Por Felipe Luchete via Conjur
Uma vez que já existem leis que punem maus tratos aos animais, os legisladores não podem proibir o sacrifício em cultos religiosos, pois isso representaria uma restrição à prática religiosa. Assim entendeu o Órgão Especial do Tribunal de Justiça de São Paulo, por 20 votos a 4, ao declarar inconstitucional norma criada pelo município de Cotia (SP).
A Lei 1.960/2016 fixou multa de R$ 1.504 a quem utilizar, mutilar ou sacrificar animais em locais fechados e abertos, com finalidade “mística, iniciática, esotérica ou religiosa”. As pessoas jurídicas que promovessem as mortes seriam obrigadas a pagar R$ 752 por animal e poderiam perder o alvará de funcionamento.
A pedido de entidades religiosas do município, o Psol moveu ação pedindo que o texto fosse declarado inconstitucional. Uma liminar suspendeu a validade da regra em novembro de 2016, e o mérito foi julgado nesta quarta-feira (17/5).
O relator do caso, desembargador Salles Rossi, reconheceu a necessidade de se preocupar com animais, mas disse que prevalece no caso o livre exercício de culto. Segundo ele, a proibição é desproporcional, porque não há relatos de grande número de sacrifícios no município.

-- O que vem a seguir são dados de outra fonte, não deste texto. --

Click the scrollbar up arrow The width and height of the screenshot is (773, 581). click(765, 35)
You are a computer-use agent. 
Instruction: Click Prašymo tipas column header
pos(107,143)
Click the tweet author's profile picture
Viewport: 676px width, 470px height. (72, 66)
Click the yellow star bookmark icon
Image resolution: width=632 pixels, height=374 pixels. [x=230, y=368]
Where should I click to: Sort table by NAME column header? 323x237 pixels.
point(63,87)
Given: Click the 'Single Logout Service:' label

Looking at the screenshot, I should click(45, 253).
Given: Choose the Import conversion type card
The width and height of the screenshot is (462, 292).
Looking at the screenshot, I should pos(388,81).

Já o decano do tribunal, Xavier de Aquino, disse que pouco importa a quantidade de animais mortos. Em voto divergente, ele declarou que a Constituição obriga a preservação da flora e da fauna, citou estudos sobre a sensibilidade dos mamíferos, aves e demais criaturas (apoiado por pesquisadores “notórios”, como Stephen Hawking) e afirmou que liberar sacrifícios esbarraria na dificuldade de fiscalizar como a prática tem sido feita. “Será que Deus deseja o sofrimento causado ao outro?”, questionou.
O desembargador Álvaro Passos disse que o debate não pode entrar na questão da fé das pessoas. A morte dos bichos é pano de fundo da controvérsia, afirmou, como alegar poluição sonora para fiéis que cantam alto em cultos. O problema, segundo ele, é que o município invadiu a liberdade de consciência e fé de cada um.

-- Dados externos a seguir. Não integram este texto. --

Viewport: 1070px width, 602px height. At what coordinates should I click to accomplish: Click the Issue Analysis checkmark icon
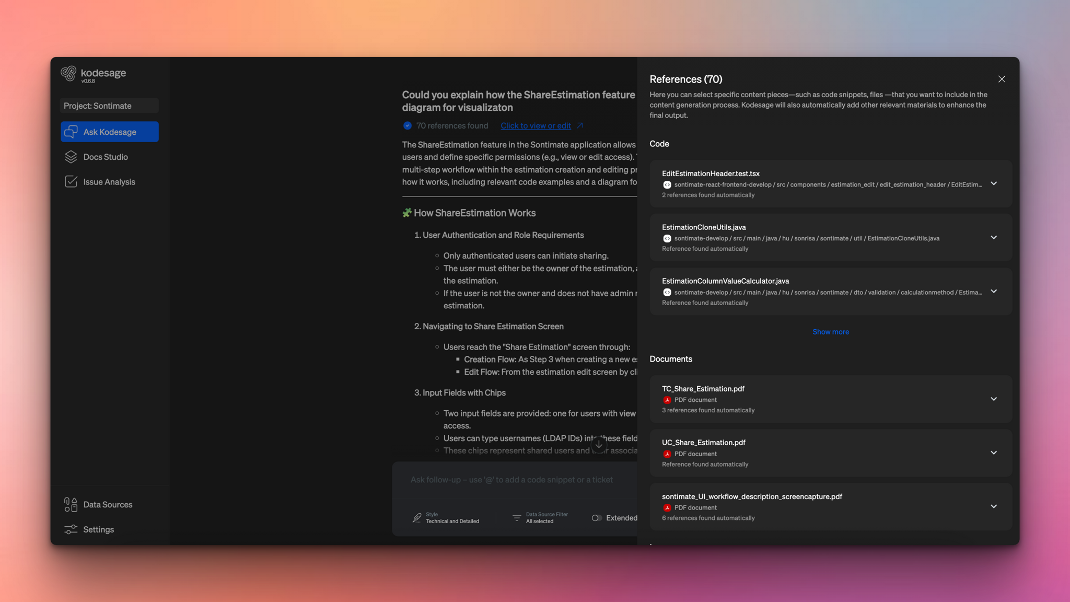[x=71, y=181]
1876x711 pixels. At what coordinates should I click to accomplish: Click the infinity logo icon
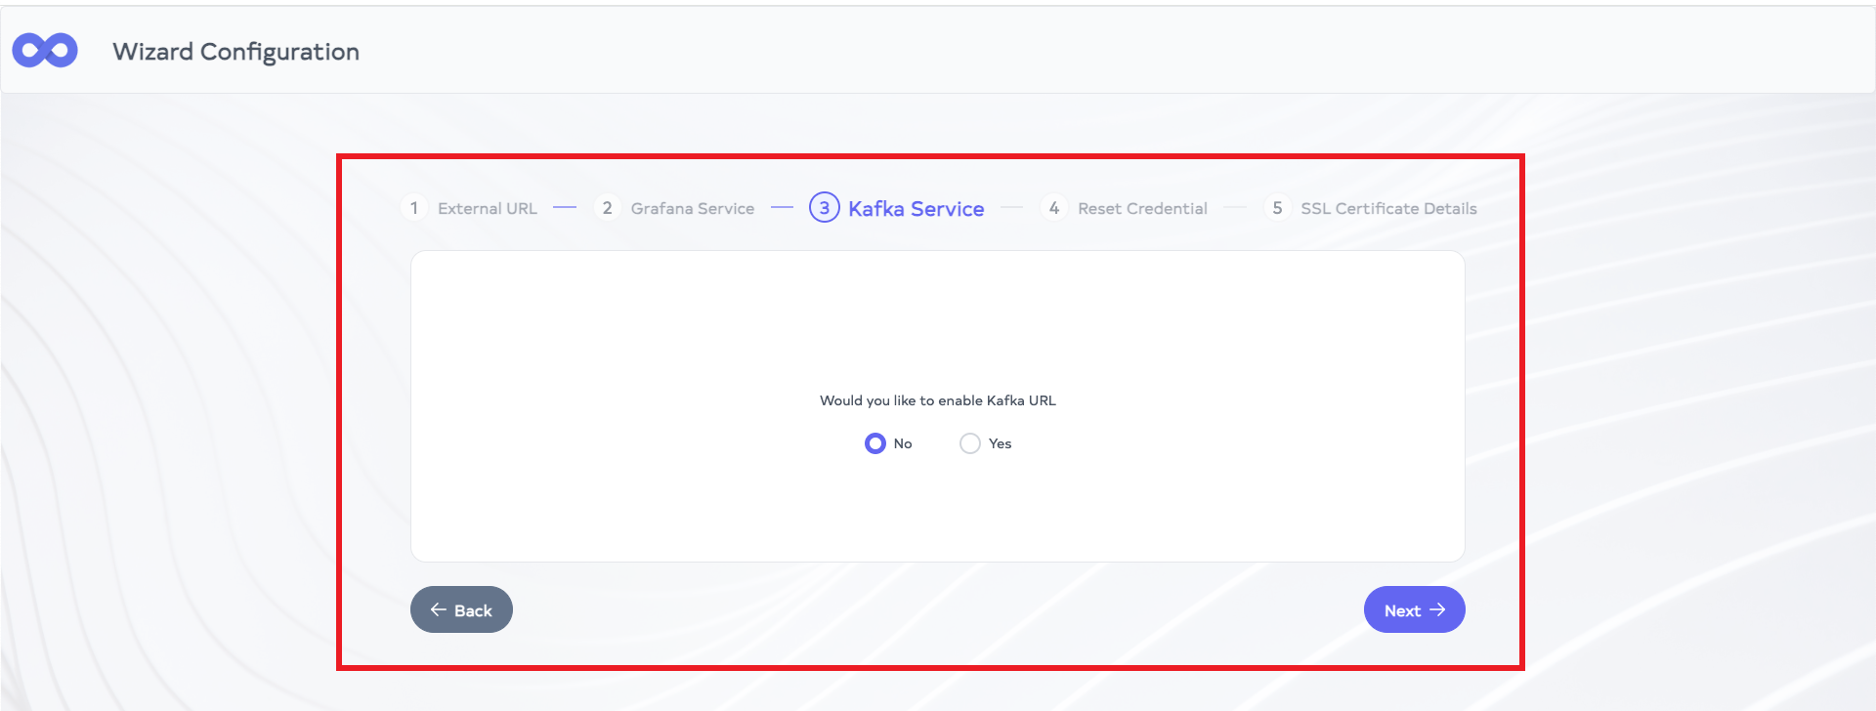(45, 51)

Enquanto o desembargador Ferraz de Arruda entendia que a lei não proíbe o culto, Moacir Peres declarou que é “nítido” o objetivo da norma de cercear o livre exercício religioso. Apesar de o caput falar também do uso de animais em pesquisas, os artigos tratam apenas de rituais. “Se houver, no curso dessa liberdade religiosa, alguma forma de maus tratos e sofrimento, que isso seja objeto de processo criminal”, afirmou Peres.
Repercussão
O julgamento teve início em 26 de abril, mas foi suspenso pelo próprio relator. A sessão desta quarta foi acompanhada por representantes de grupos de candomblé e umbanda, que se organizaram pela internet e por redes sociais — em número menor do que no primeiro dia, quando o Salão Nobre do TJ-SP lotou e parte dos espectadores teve de acompanhar o julgamento em um telão quatro andares abaixo.

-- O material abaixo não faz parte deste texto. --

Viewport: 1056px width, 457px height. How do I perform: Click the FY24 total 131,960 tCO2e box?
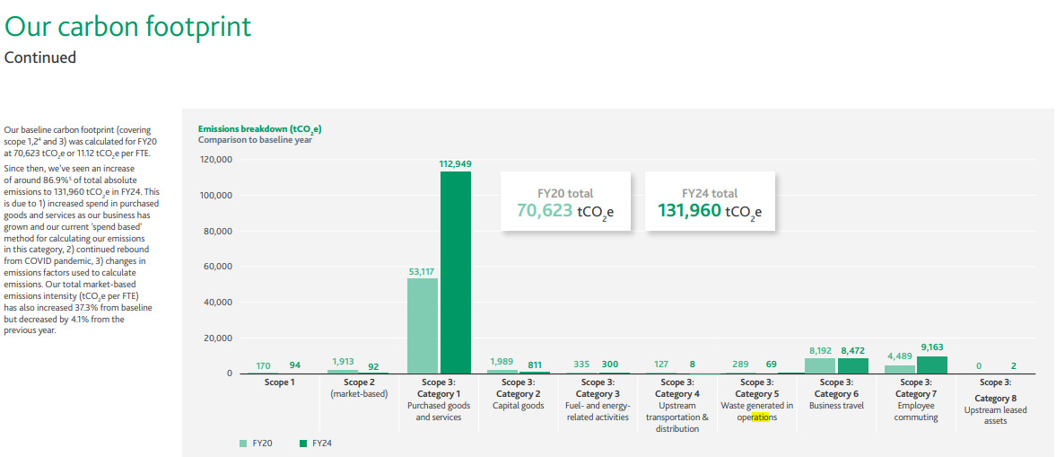(x=709, y=203)
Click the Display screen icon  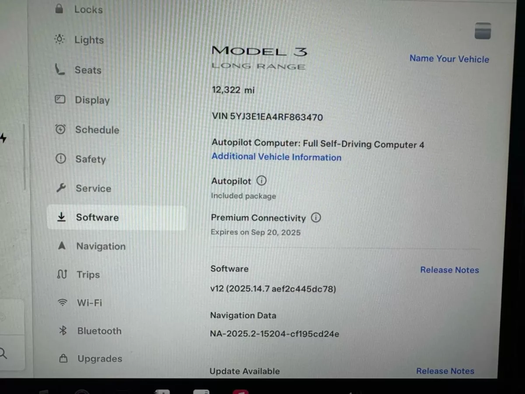point(60,99)
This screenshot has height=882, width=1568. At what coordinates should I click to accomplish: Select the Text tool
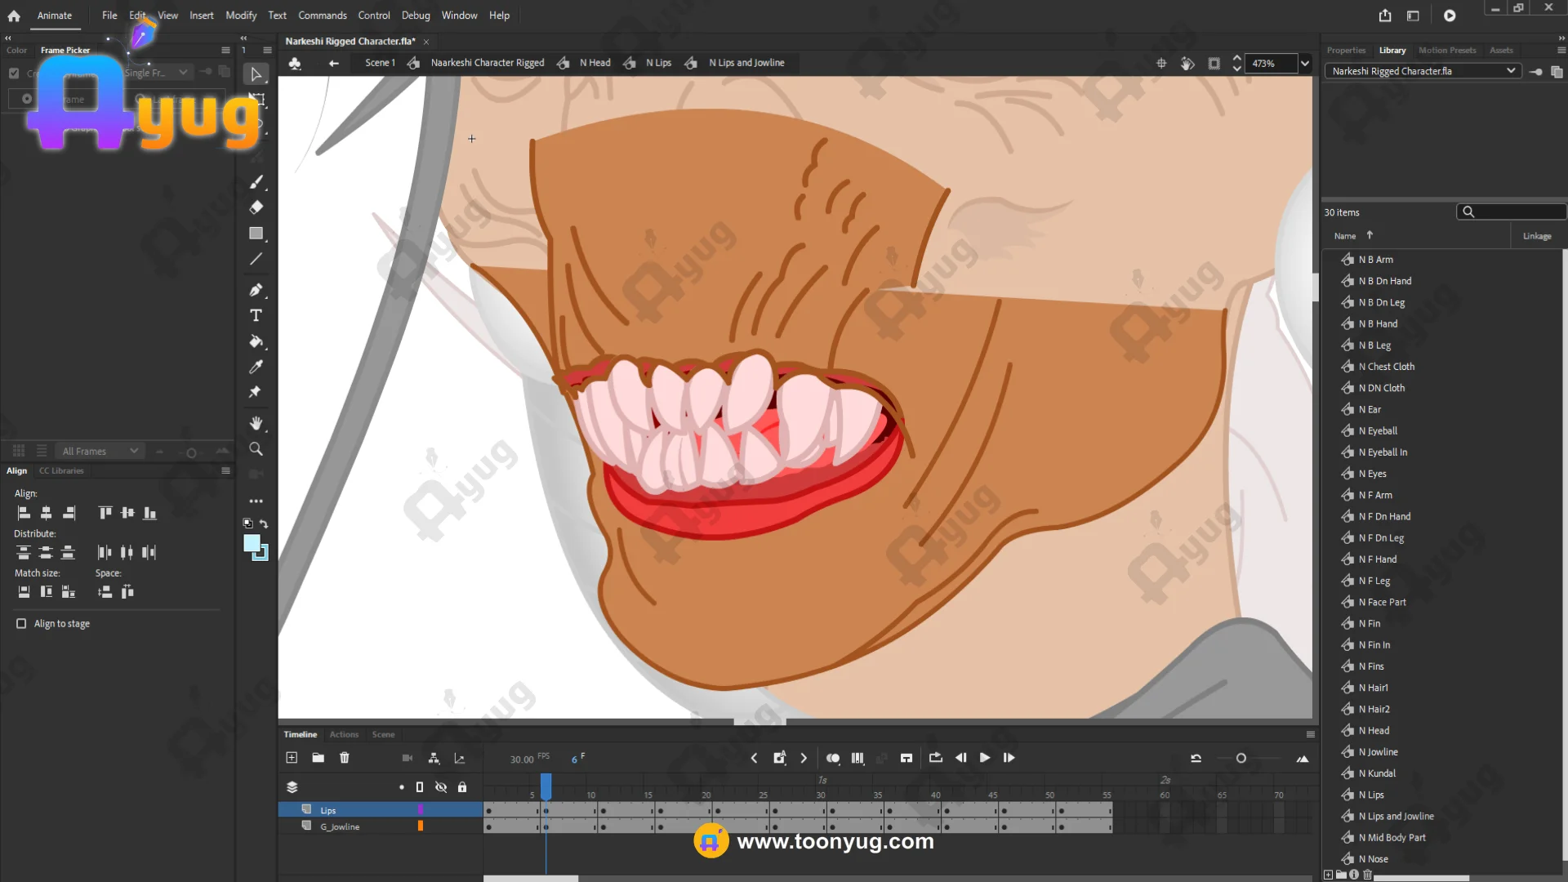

Embora a norma fosse de apenas um município, representantes de movimentos entendem que a posição da corte paulista virou precedente relevante quando o Supremo Tribunal Federal julgar recurso com tema semelhante (RE 494.601, sobre lei gaúcha que permite o sacrifício, mas é questionada pelo Ministério Público).
O advogado Hédio Silva Júnior, que atuou no caso e é ex-secretário estadual da Justiça, declarou em sustentação oral que a norma de Cotia viola leis federais que já tratam de maus tratos contra animais.
Os autores da ação alegaram que nenhuma lei poderia presumir genericamente que todo sacrifício religioso envolve maus tratos. “Ao contrário do abate comercial, o abate religioso praticado por judeus, muçulmanos ou fiéis das religiões afro-brasileiras utiliza um método que acarreta morte instantânea e com o mínimo de dor — a degola”, afirmaram, em memoriais entregues aos desembargadores.